▶ **DATASET EXTRACT**:
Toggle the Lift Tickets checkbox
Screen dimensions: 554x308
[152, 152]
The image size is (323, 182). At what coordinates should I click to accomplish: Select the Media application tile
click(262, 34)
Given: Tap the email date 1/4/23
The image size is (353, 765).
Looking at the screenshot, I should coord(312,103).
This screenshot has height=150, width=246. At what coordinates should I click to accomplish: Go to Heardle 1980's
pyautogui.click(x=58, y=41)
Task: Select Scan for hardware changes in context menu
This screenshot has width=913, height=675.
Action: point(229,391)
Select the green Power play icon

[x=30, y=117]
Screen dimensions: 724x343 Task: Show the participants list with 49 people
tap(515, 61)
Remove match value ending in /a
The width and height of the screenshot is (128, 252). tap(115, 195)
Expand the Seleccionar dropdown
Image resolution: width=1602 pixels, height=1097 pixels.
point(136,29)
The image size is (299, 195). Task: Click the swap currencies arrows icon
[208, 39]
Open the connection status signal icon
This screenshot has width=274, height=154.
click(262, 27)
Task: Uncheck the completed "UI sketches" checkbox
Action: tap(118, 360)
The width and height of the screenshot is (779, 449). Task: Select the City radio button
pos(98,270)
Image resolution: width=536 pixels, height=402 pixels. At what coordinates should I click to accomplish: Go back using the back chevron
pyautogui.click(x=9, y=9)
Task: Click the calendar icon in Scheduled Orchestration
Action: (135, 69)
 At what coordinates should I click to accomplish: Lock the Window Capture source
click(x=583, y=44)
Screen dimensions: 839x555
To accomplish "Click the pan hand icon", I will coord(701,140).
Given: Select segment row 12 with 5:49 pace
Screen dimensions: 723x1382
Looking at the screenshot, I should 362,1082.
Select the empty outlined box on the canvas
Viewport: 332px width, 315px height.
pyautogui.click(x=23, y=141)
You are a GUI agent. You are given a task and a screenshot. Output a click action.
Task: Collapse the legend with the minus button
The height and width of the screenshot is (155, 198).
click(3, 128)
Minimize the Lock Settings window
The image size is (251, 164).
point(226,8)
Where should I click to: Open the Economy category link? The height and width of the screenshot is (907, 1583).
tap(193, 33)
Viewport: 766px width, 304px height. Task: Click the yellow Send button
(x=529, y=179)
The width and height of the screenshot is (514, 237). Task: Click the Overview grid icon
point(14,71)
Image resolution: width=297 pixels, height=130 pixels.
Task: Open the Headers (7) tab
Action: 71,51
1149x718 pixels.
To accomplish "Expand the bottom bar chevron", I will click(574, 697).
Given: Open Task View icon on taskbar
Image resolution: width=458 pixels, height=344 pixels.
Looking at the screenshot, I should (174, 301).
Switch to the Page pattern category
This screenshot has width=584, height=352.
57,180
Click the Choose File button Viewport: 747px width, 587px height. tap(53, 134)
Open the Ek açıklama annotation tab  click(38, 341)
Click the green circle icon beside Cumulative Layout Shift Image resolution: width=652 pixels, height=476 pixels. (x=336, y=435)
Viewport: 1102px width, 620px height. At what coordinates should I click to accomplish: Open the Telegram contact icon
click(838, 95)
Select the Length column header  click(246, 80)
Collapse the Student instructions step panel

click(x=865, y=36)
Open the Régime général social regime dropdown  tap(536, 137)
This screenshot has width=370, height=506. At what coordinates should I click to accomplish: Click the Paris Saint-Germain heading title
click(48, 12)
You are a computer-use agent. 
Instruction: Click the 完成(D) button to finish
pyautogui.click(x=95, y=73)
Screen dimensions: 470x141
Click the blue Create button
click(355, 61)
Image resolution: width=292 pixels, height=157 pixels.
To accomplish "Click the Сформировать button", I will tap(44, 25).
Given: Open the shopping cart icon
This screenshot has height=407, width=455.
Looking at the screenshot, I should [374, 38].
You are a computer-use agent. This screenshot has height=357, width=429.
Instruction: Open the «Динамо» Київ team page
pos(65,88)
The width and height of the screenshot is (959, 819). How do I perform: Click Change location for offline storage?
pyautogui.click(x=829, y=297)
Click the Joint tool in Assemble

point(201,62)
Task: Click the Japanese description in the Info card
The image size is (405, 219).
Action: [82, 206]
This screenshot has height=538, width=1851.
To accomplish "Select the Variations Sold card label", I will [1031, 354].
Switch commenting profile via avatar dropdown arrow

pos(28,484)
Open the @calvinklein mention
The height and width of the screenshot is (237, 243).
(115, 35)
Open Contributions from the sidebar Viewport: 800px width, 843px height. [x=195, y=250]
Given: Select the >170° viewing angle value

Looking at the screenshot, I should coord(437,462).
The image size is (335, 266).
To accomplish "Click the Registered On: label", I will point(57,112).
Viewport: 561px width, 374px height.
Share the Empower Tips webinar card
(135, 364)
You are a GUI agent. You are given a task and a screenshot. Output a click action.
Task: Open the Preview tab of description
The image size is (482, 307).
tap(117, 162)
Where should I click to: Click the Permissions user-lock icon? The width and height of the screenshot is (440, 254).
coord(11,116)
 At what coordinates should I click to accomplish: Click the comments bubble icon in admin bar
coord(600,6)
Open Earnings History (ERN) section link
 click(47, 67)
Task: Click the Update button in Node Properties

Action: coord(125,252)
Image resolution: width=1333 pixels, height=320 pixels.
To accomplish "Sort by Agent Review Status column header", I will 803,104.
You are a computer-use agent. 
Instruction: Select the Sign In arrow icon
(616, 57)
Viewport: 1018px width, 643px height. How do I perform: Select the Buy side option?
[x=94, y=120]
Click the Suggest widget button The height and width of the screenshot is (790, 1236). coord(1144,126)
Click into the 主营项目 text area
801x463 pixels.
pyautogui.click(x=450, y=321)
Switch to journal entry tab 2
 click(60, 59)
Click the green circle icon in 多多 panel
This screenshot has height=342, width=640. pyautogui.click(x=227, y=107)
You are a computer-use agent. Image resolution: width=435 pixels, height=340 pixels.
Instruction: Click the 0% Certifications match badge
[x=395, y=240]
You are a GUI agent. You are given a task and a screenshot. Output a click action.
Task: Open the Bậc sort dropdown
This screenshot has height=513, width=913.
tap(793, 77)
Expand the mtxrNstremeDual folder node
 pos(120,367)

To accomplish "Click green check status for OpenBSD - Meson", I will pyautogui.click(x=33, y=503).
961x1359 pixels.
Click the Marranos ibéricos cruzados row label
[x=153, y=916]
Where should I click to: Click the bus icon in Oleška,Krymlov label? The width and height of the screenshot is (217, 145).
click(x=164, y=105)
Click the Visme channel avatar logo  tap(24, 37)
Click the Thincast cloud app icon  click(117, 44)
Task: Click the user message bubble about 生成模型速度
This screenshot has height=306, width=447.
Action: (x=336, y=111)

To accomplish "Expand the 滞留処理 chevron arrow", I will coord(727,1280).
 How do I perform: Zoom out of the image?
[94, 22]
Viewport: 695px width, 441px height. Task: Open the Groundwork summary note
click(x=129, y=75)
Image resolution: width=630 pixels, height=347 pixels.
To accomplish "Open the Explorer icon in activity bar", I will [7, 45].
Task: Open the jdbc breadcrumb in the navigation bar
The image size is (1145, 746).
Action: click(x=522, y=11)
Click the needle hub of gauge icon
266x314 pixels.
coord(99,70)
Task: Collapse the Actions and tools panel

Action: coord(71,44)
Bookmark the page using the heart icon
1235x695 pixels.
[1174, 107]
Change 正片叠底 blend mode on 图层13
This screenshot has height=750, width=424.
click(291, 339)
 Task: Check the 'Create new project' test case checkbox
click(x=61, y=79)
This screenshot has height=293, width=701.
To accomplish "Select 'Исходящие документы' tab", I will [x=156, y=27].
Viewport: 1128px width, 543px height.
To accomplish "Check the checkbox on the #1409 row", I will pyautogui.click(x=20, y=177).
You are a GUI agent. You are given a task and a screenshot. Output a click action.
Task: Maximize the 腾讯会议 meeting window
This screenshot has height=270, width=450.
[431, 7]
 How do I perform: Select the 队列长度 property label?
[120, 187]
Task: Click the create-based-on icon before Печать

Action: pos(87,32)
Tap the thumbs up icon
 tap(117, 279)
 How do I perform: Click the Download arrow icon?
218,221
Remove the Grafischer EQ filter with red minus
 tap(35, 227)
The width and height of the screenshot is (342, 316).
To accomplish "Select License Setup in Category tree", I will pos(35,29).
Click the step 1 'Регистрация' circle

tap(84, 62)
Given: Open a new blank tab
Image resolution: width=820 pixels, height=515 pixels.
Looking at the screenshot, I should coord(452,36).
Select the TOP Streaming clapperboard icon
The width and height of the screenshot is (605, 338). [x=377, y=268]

▶ **ASSIGNMENT**:
Please report how many lines in the records contain the string "computer", and write nothing besides that number.

▶ **COMPLETED EXERCISE**:
4